Oh, and for those well-heeled women perusing the cosmetics counters in El Corte inglés – that face cream product promising the elixir of eternal youth and beauty might want to skip the fact that promising experiments are employing the glutenous fish eyes in their recipes to come up with a product for a pretty penny.

We are told that the main fish processed at this canning factory are mackerel and sardines. The mackerel is referred here as ‘scomber scombrus’ which is variously known as Atlantic mackerel, Boston mackerel, Norwegian mackerel and Scottish mackerel depending where it is caught.

And you might be surprised that despite the fact that 1 million tonnes of the stuff is caught annually, it is not listed a an endangered species by the International Union of Conservation of Nature (IUNC) despite its highly commercial status, and the global catch has remained sustainable.

Into the deep freeze

But although tuna is not the main raison d’ être of this factory, we did notice that there was an awful lot of it around – mostly stacked on pallets in a huge temperature controlled warehouse.

Now I used to live in Russia, but winter temperatures there have nothing on the chill factor in this cavernous space. Be unfortunate enough to get shut in here at -20c and you too will only be fit for cat food or canning and within a matter 20 minutes! Fear not, though, there is an alarm.

Once the fish has been slowly defrosted in vast tanks of warm bubble infused water of not more than 40ºc, it is rinsed in fresh water and is divided into fillets or steaks for slow cooking in long cylindrical ovens where it is steamed at 160ºc for four hours.

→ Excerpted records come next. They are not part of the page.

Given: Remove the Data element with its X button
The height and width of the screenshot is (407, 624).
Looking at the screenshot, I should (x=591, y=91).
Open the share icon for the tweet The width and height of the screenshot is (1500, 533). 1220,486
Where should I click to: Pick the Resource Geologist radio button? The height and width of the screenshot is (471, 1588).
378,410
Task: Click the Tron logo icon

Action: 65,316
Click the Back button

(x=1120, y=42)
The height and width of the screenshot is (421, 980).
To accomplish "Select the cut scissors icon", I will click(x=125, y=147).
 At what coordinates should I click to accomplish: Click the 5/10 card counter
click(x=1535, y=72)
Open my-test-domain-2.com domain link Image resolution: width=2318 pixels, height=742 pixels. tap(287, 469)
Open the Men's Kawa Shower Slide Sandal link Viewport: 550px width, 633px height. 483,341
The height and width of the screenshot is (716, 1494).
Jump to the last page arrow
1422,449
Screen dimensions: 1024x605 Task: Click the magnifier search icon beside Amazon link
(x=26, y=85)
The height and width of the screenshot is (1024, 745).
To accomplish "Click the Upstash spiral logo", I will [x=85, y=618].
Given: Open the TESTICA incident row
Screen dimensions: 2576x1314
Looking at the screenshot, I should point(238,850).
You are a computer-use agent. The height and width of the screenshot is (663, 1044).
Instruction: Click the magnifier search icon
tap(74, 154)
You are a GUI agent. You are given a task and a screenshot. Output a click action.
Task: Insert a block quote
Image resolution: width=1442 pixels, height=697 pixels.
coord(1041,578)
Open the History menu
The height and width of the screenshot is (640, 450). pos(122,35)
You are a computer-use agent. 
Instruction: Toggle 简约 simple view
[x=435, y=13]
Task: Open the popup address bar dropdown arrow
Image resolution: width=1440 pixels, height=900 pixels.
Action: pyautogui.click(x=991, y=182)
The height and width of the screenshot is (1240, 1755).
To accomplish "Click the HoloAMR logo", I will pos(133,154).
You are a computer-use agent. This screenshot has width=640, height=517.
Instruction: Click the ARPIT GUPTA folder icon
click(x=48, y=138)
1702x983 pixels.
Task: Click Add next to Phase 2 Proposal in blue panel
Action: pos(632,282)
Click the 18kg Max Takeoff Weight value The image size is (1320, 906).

After cooking, the fish is placed on pans, loaded into ventilated chambers and slowly cooled to 40°С. This process allows removing excess water from the fish while keeping the density and firmness of the meat.

90 recipes

After the fish has been cooked, smoked or grilled (if necessary) it passes by a team of women standing to attention in front of a conveyor belt where they ingredient dose – this means adding the constituent ingredients that make up around 90 different recipes (tomato, Provence herbs, extra virgin olive oil, and mustard to name but a few) on nine production lines, filling 113 million tins a year with 17 different tin sizes!

Having said that, younger consumers find vacuum sealed plastic pouches more appealing, while the company also does a tasty line in fish and pasta salads which are placed in softer aluminum containers. I can attest that the salads are good – we each received one in a goodies bag on leaving that made it to my dinner tray that night.

According to the type of filling, the tinned fish is divided into: in own juice, in oil, tomato sauce, and broth. The largest production share accounts for the processed fish in tomato sauce (more than 30% of the production) and fish products in oil and own juice (natural) with up to 30% depending on the cannery.

Once the tins are filled, the atomisation takes over whereby the tins are sealed at a high temperature, washed and sterilised before heading off to the packing section where batches are shrink wrapped in plastic and placed in cardboard boxes ready to be dispatched to the rest of the continent.

It’s a fascinating journey, and so much more complex than I had imagined. But there is a sense of security for me now knowing just how much health and safety is involved. That fish is so well cooked, prepared and sterilised no bug could survive the process!

Last, a big shout out to Luís, João, Diogo and Tiago for taking the time out of their busy schedule to shepherd us around, and to BPCC CEO Chris Barton and Helena Fernandes (Events and Services) for arranging the day – a day to remember.